От накатившего адреналина ноги дрожали, но я постарался держаться прямо. Наклонился и подал руку, чтобы помочь Гринбергу, но он откинул ладонь и поднялся сам. Без прежней грациозности, лоск слетел с Макса при первом же ударе. Мы замерли напротив друг друга, напряженно вглядываясь в глаза противника и желая только одного: никогда не делать того, что могло бы привести к этой драке. Не такой красивой как в фильмах, но с очень зрелищными последствиями. Макс сплюнул сгусток крови на пол и потрогал челюсть рукой, будто не верил, что она еще на месте.
— Ты совсем слетел с катушек. — Он шепелявил. Возможно, стоматолог будет нужен ему так же сильно как мне психотерапевт.
— Я просил тебя ее не трогать. — Тихим, вкрадчивым голосом ответил я, нащупав Тину, прятавшуюся у меня за спиной. Она была рядом, со мной, а значит все не зря.
— Да какого хрена, Андрей?! Это же Ляля, сходи на Патрики, посмотри как выглядят настоящие женщины!
— Еще раз назовешь ее так, и я за себя не ручаюсь. — Тина испуганно вцепилась мне в рубашку, надеясь остановить меня, если я снова сорвусь. Маленькая дурочка, и да, так говорить о ней можно только мне.
— Серьезно? Такая особенная? Сотканная из облаков и радуги? Что ж ты не выбрал свое сокровище, когда у тебя была такая возможность?!
— Не твое дело. — Глухо прошептал я, подавляя далекие отголоски собственной вины.
— Это мое дело! Мое, черт тебя дери! Эта вся херня, что происходит вокруг — мое дело. И мой разбитый нос тоже мое дело. Ты больной, Андрей! Шизофреник! Посмотри на себя, ты больше не можешь контролировать свои поступки!!!
— Заткнись.
— А то что? Ударишь снова или перейдешь прямо к поножовщине? Я люблю тебя, Воронцов. Очень люблю. Но сейчас ты ведешь себя как придурок и мне за тебя страшно. А она, — Гринберг нервно кивнул в сторону Тины, — не такая уж и овечка. Но ты этого в упор не видишь.
— Пошел вон, — я глядел в пол, неосознанно избегая его взгляда. — Вон!!!
— Ну ты и влип, Андрюха. Я то уйду, меня просить не надо. И это… не приходи, когда тебе понадобится утереть сопли. Хватит. Я выхожу из игры.
Он сплюнул на пол, оставляя на белоснежном ковре неприглядное красное пятно и, подняв обе ладони вверх, вышел из кабинета. Несколько секунд мы слышали удаляющиеся шаги, пока те не растворились в стенах коридора. И потом все. Тишина, прерываемая ее тяжелым дыханием.
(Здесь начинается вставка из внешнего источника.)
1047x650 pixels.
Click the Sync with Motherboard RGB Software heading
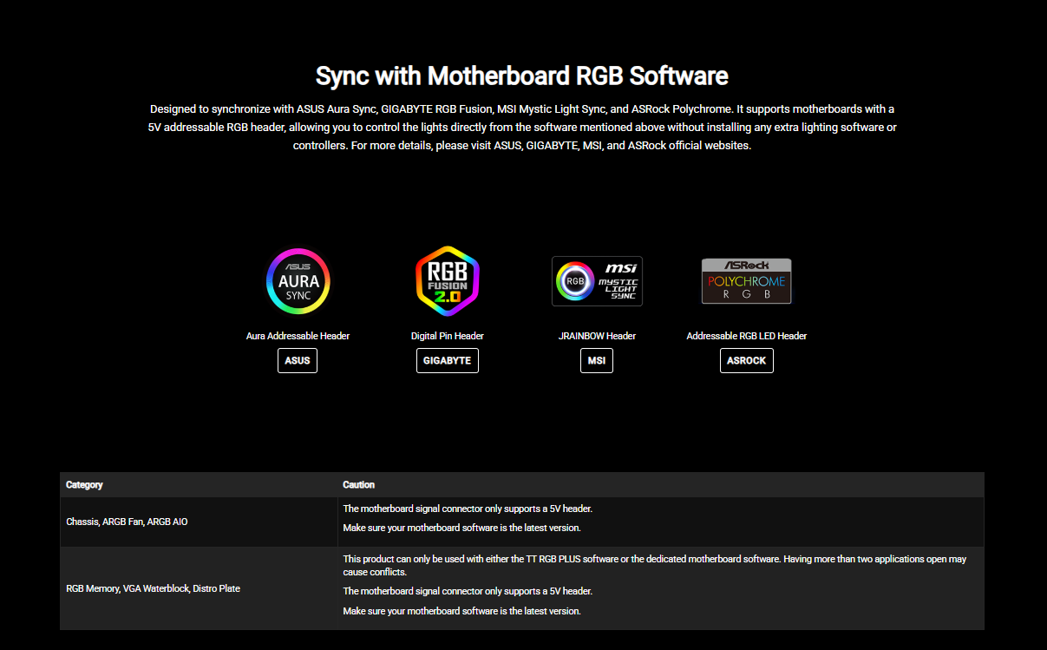click(x=521, y=76)
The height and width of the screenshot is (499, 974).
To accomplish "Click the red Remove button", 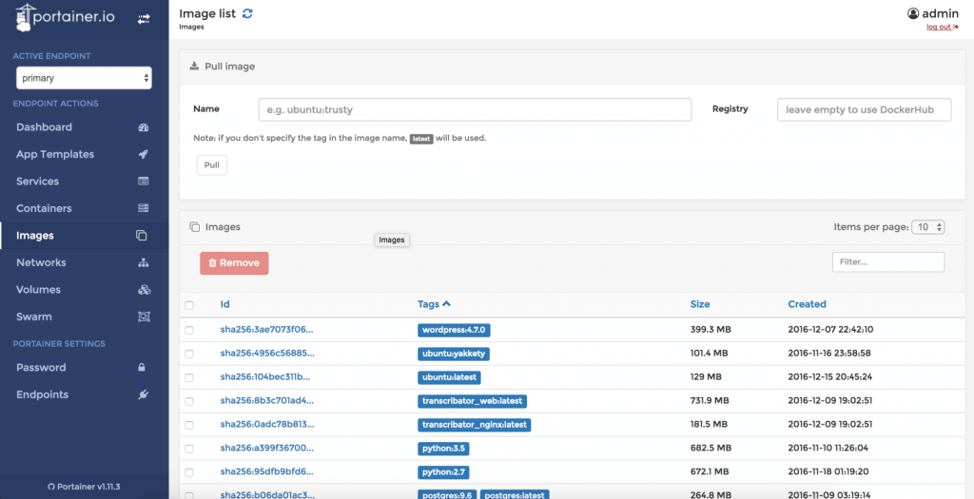I will (x=234, y=263).
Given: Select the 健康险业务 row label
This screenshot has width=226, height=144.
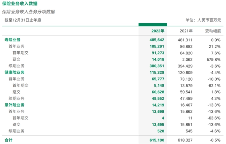Looking at the screenshot, I should click(x=15, y=73).
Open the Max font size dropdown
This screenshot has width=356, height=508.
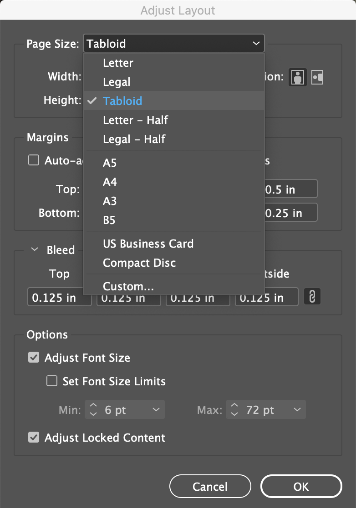297,409
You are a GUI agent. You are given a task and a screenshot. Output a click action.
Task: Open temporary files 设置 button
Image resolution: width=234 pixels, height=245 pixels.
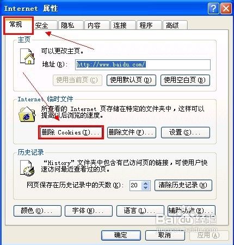186,132
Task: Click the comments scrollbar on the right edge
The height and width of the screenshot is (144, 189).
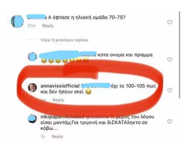Action: point(179,55)
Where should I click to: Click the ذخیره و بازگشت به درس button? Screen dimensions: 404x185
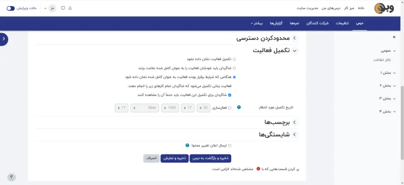pyautogui.click(x=211, y=158)
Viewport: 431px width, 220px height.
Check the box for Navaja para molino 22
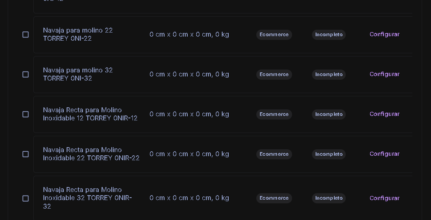click(26, 35)
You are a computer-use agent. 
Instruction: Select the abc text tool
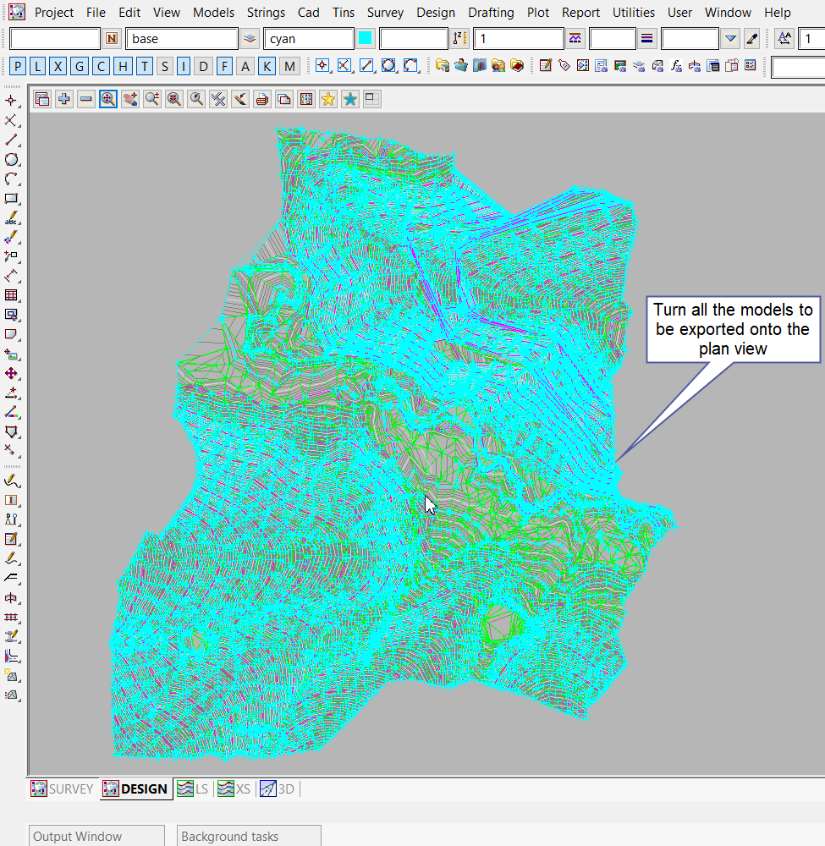12,219
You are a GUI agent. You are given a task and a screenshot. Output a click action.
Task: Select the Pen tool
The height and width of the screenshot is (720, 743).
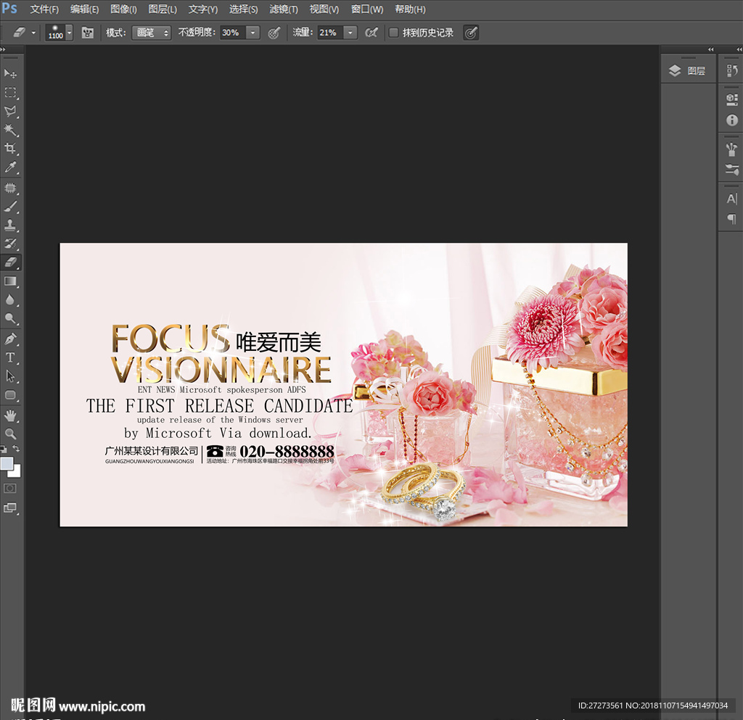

Я закрыл глаза и осел на пол. Замедлиться. Дышать. Не думать. Только что я избил своего друга. За то, что он пытался поцеловать не мою, совершенно чужую, не принадлежащую мне девушку. Как когда-то пытался я, но смог остановится сам.
Гринберг прав и я действительно болен. Безумен. И мое наваждение стояло сейчас в метре от меня, испуганно обхватив себя руками.
— Вы чуть было не убили его. — тихо прошептала Тина.
— Чуть… Я еле остановился. Мог бы зайти и дальше, но тогда было бы поздно.